I know that in many areas of the world, it is unsafe, or socially unacceptable to start conversations with strangers. Nonetheless, I believe there is always a way to find meaningful conversations and interactions with new people, as long as you are resourceful and passionate enough. The point is that seeking to understand people, who are much different than you are, can be enlightening and rewarding — much more so than simply dwelling in your own perspective. By the end of my year in San Francisco, it was no longer enough for me to enjoy a city by simply walking around and observing my surroundings the way I had often done in New York. Although the city itself is beautiful, it pales in comparison to the complexity and beauty of the people I got to know over the past year. I will take their stories and experiences wherever I go, not as extra weight in my checked baggage, but as colorful lenses that I can switch out to interpret the new places and things I see.
I believe there is always a way to find meaningful conversations and interactions with new people, as long as you are resourceful and passionate enough.
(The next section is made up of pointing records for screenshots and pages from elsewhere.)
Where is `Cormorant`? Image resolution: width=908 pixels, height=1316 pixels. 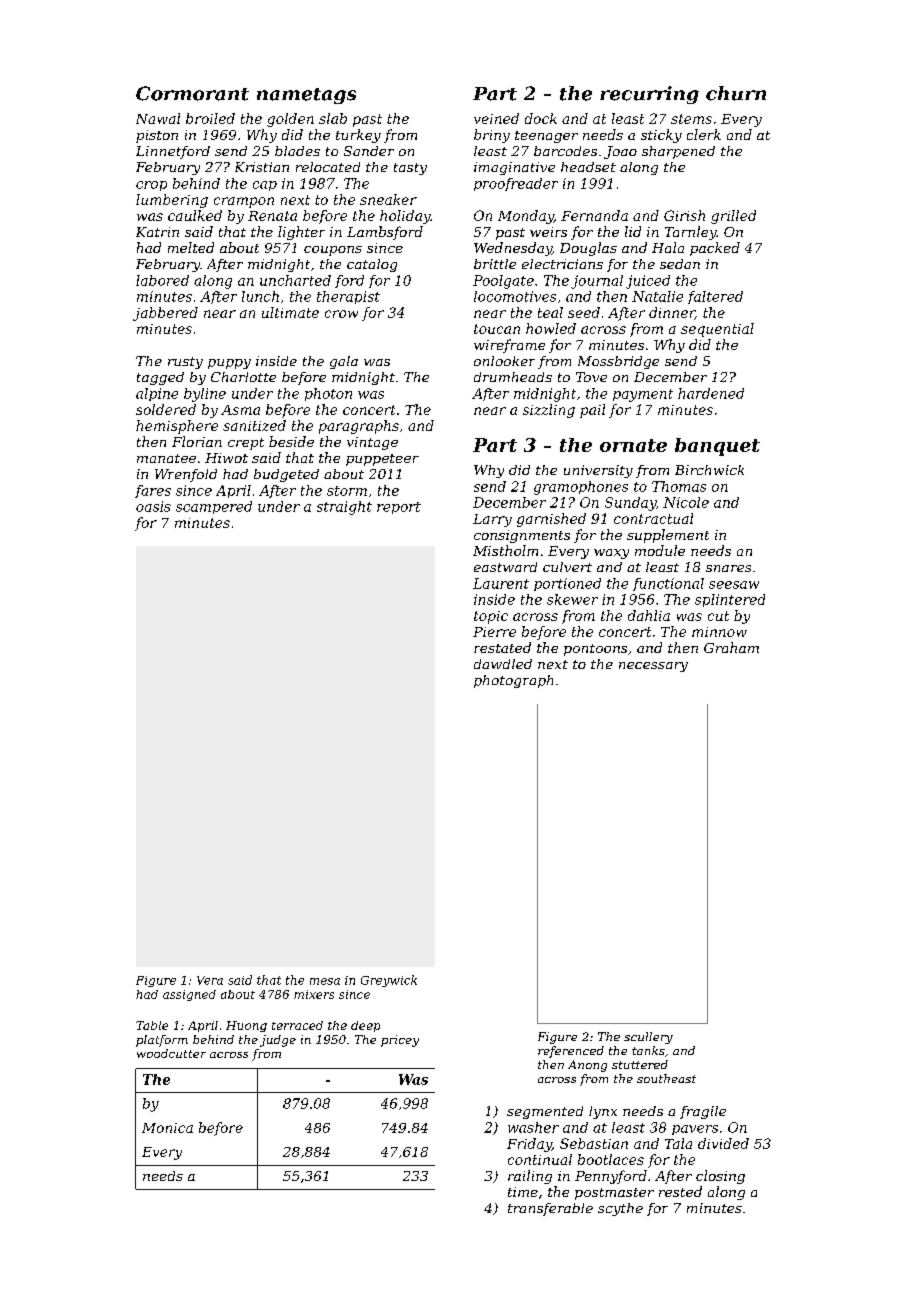
Cormorant is located at coordinates (192, 93).
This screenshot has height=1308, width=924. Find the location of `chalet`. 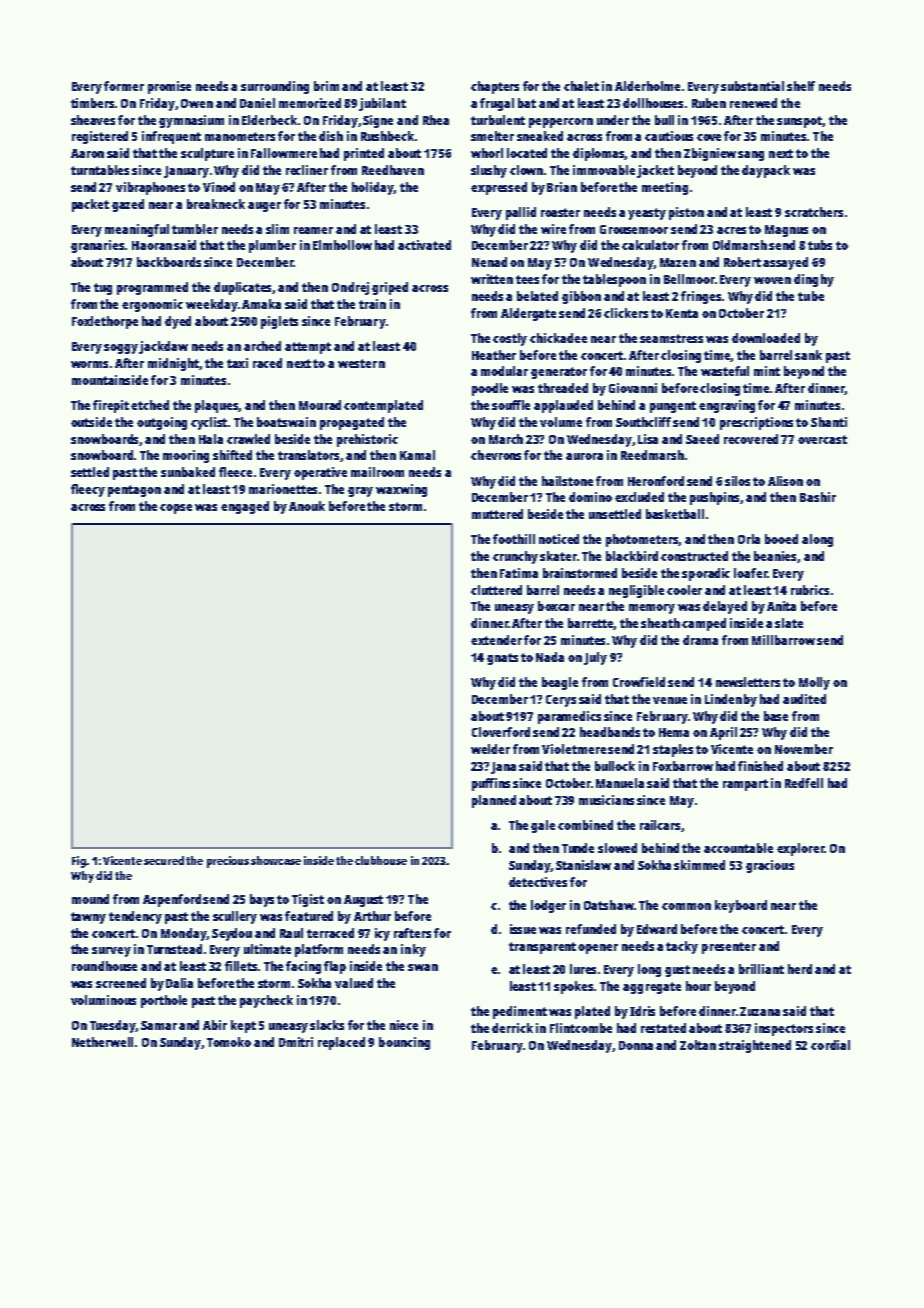

chalet is located at coordinates (581, 86).
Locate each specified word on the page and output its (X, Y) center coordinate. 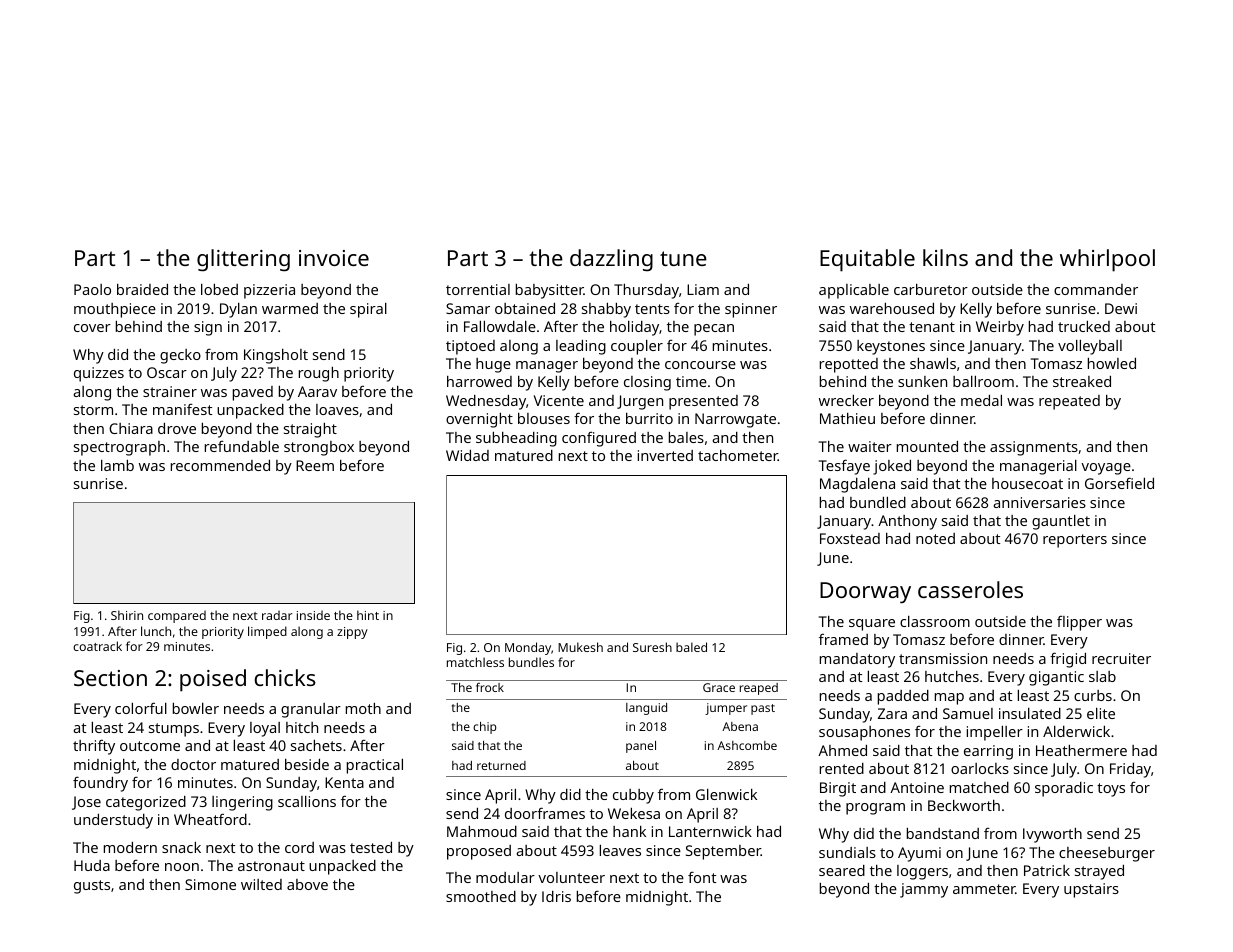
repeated (1069, 402)
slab (1102, 676)
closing (647, 383)
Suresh (652, 647)
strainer (170, 391)
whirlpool (1107, 260)
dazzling (611, 260)
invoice (334, 258)
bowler (196, 708)
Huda (92, 865)
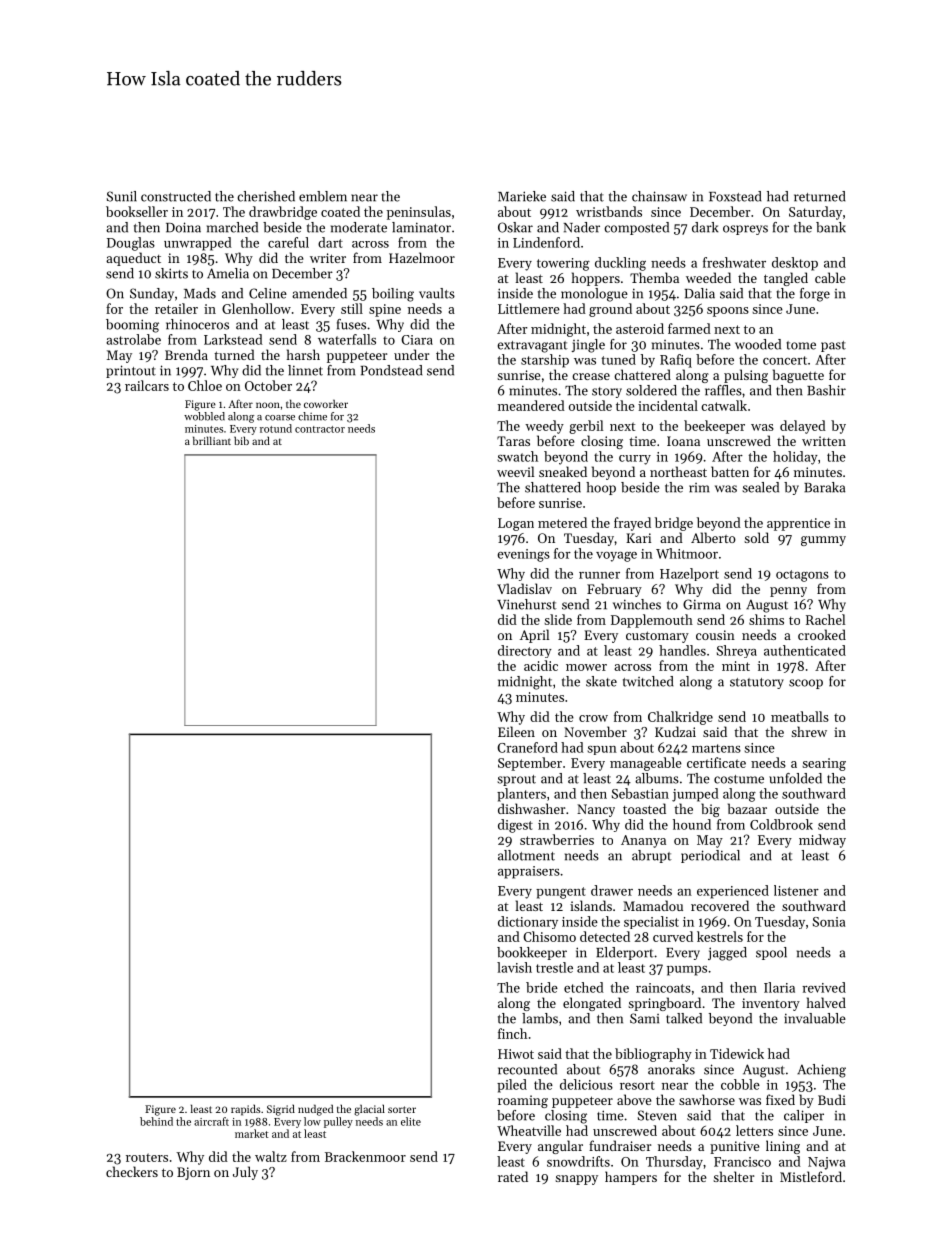 Image resolution: width=952 pixels, height=1233 pixels. Describe the element at coordinates (411, 354) in the screenshot. I see `under` at that location.
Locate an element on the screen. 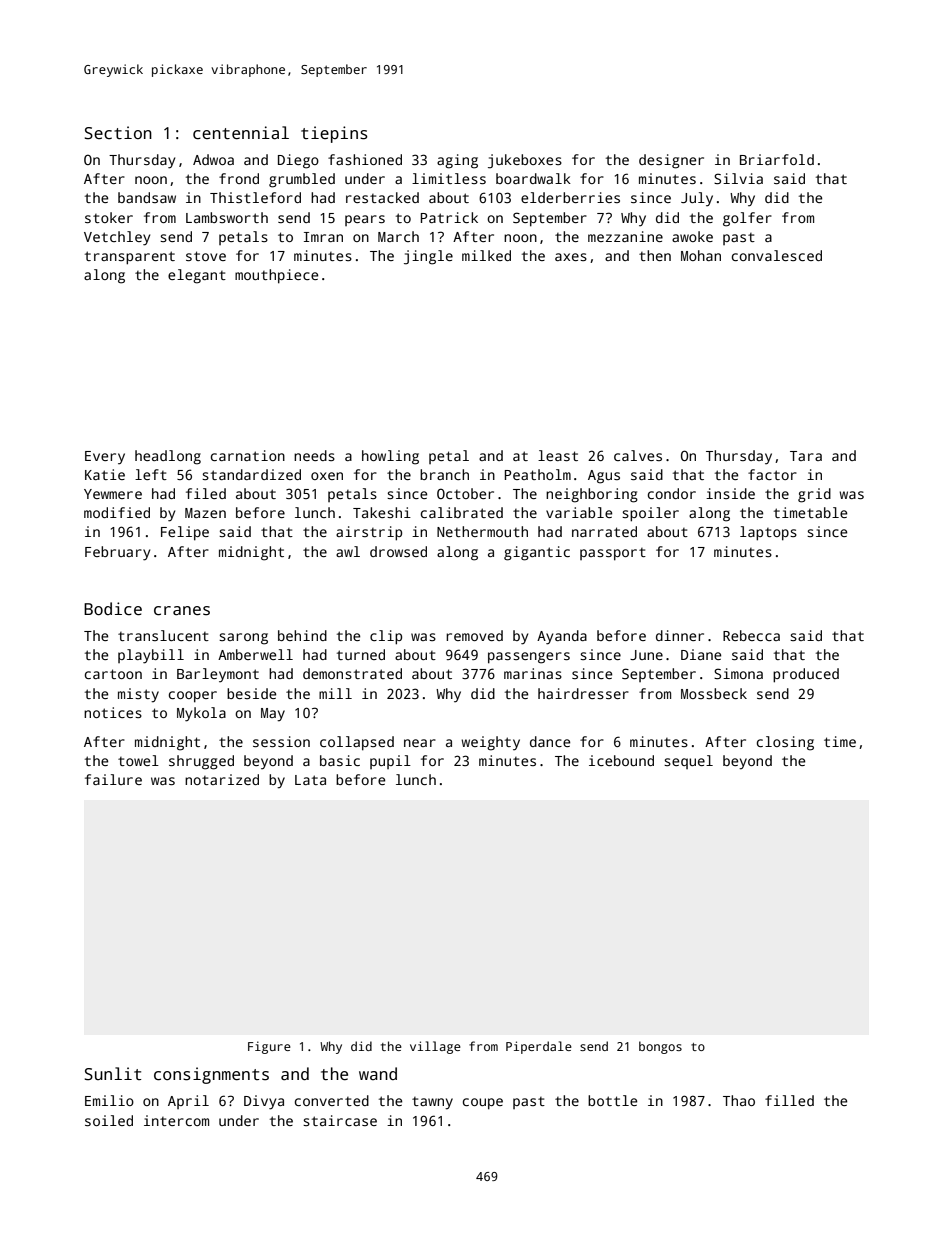  laptops is located at coordinates (768, 533).
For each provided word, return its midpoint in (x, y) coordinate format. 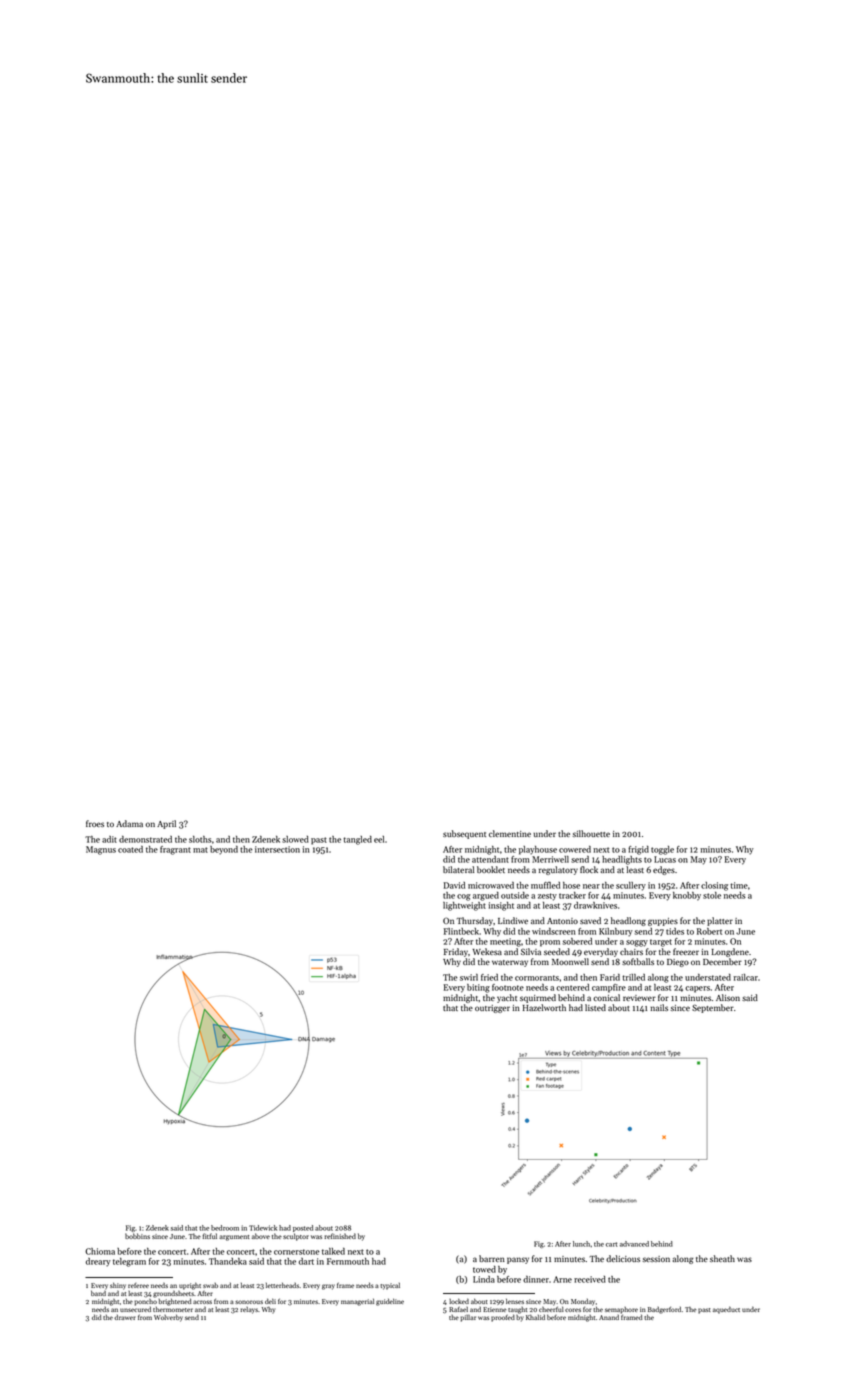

The true journey I made during my first year at Minerva wasn’t by airplane, car, or train, but was a movement through ideas. The true journey was the mental one I made from a very insular perspective of the world, to one that not only tolerated, but embraced viewpoints much different from my own. This journey was made possible by my friends, classmates, professors, neighbors, and even my fellow public transit riders. My definition of home has expanded beyond the limits of New York City, and transcended the limits of time and space. Now, I am at home whenever I am comfortable in my surroundings, safe in my own skin, and supported and appreciated by the people around me.
As I live and learn in Seoul, Hyderabad, Berlin, Buenos Aires, London, and Taipei over the next four years of my Minerva education, the challenge will not be in building a routine, or becoming familiar with my immediate surroundings because that happens quite naturally when you live somewhere for four months. The challenge will be continuing to open my mind to the unknown and forming meaningful connections with the people in each place. No matter if I am back in New York, or living in East Asia for the first time, I hope that I will continue to search for meaningful relationships, adventures, and complexity in the world around me.
Taylor, P., Morin, R., Cohn, D., & Wang, W. (2008). American Mobility: Who Moves?
Who Stays Put? Where’s Home? (p. 1, Rep.). Pew Research Center.